Designed at Arizona State University (ASU), THEMIS is a multispectral imaging camera on NASA’s Mars Odyssey spacecraft that has a main task of mapping rock mineralogy and detecting heat, which yields information on the physical and thermal properties of the Martian surface. THEMIS consists of infrared and visible multispectral imagers that share the optics and housing, but have independent power and data interfaces to the spacecraft to provide system redundancy.
The system features a 320 x 240 element uncooled microbolometer array was declassified and produced commercially by the Raytheon Santa Barbara Research Center under license from Honeywell, Inc.
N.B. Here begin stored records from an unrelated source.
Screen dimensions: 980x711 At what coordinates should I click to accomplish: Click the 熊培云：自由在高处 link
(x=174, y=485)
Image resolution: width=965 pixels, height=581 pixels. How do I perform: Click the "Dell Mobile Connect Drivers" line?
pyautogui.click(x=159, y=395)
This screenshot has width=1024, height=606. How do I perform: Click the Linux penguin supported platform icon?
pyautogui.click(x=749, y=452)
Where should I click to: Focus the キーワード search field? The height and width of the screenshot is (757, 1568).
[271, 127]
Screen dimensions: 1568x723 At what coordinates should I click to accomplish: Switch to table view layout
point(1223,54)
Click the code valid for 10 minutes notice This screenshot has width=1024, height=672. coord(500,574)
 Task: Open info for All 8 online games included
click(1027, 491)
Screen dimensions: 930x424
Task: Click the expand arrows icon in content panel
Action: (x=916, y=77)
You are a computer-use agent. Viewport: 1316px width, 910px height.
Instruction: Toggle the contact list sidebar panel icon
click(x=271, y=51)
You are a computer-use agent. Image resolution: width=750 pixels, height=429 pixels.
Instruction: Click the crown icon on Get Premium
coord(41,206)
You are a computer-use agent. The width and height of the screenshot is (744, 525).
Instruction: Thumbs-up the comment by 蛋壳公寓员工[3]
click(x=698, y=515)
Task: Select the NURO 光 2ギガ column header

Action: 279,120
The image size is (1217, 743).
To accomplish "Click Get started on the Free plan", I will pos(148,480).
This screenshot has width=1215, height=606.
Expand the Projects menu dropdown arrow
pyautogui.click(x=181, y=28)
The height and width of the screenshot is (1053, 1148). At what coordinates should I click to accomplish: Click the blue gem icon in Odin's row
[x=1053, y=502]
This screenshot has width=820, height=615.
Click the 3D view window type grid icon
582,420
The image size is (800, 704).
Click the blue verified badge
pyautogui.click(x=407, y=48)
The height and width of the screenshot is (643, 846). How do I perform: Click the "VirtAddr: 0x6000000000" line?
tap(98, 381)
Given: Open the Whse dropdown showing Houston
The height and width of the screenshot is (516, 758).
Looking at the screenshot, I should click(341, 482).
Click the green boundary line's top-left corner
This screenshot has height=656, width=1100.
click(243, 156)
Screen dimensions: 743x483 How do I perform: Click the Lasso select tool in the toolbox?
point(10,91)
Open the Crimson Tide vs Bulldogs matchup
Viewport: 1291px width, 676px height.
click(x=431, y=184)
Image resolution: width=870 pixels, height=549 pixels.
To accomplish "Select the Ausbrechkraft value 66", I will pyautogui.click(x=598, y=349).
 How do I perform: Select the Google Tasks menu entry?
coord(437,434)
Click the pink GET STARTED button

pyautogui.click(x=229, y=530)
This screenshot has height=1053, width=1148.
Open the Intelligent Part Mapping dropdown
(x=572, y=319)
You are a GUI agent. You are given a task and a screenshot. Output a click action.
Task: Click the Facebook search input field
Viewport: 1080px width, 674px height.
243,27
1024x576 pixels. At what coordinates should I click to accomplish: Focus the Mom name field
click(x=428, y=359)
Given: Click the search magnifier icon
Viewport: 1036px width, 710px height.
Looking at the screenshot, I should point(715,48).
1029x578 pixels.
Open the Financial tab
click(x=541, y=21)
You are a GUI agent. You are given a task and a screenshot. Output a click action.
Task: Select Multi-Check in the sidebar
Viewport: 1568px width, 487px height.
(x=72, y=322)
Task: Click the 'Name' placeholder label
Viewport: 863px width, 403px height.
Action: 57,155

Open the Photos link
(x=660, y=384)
The array is thermoelectrically-cooled to stabilize the focal plane array to ± 0.001 K. The imager has ten stripe filters that produce ten ∼1 μm-wide bands at nine separate wavelengths from 6.78 to 14.88 µm. Two filters cover the same spectral region centered at 6.78 µ to improve the detection of carbonate by improving the signal to noise ratio in this spectral region. The nine IR wavelengths include eight surface-sensing wavelengths and one atmospheric wavelength.
Additionally, THEMIS has a 1024 x 1024 Kodak KAI-1001 CCD image sensor with a 9 µm pixel size that uses a filter plate mounted directly over the area-array detector on the focal plane. On the plate are multiple narrow band filter strips, each covering the entire cross-track width of the detector, but only a fraction of the along-track portion of the detector. This sensor uses five color filters superimposed on the CCD sensor to acquire multispectral coverage. Band selection is accomplished by selecting reading out only part of the resulting frame for transmission to the spacecraft computer. The imager uses 5 stripes each 192 pixels in along-track extent. The entire detector is read out every 1.3 seconds and the five bands selected are centered near 425, 550, 650, 750, and 860 nm.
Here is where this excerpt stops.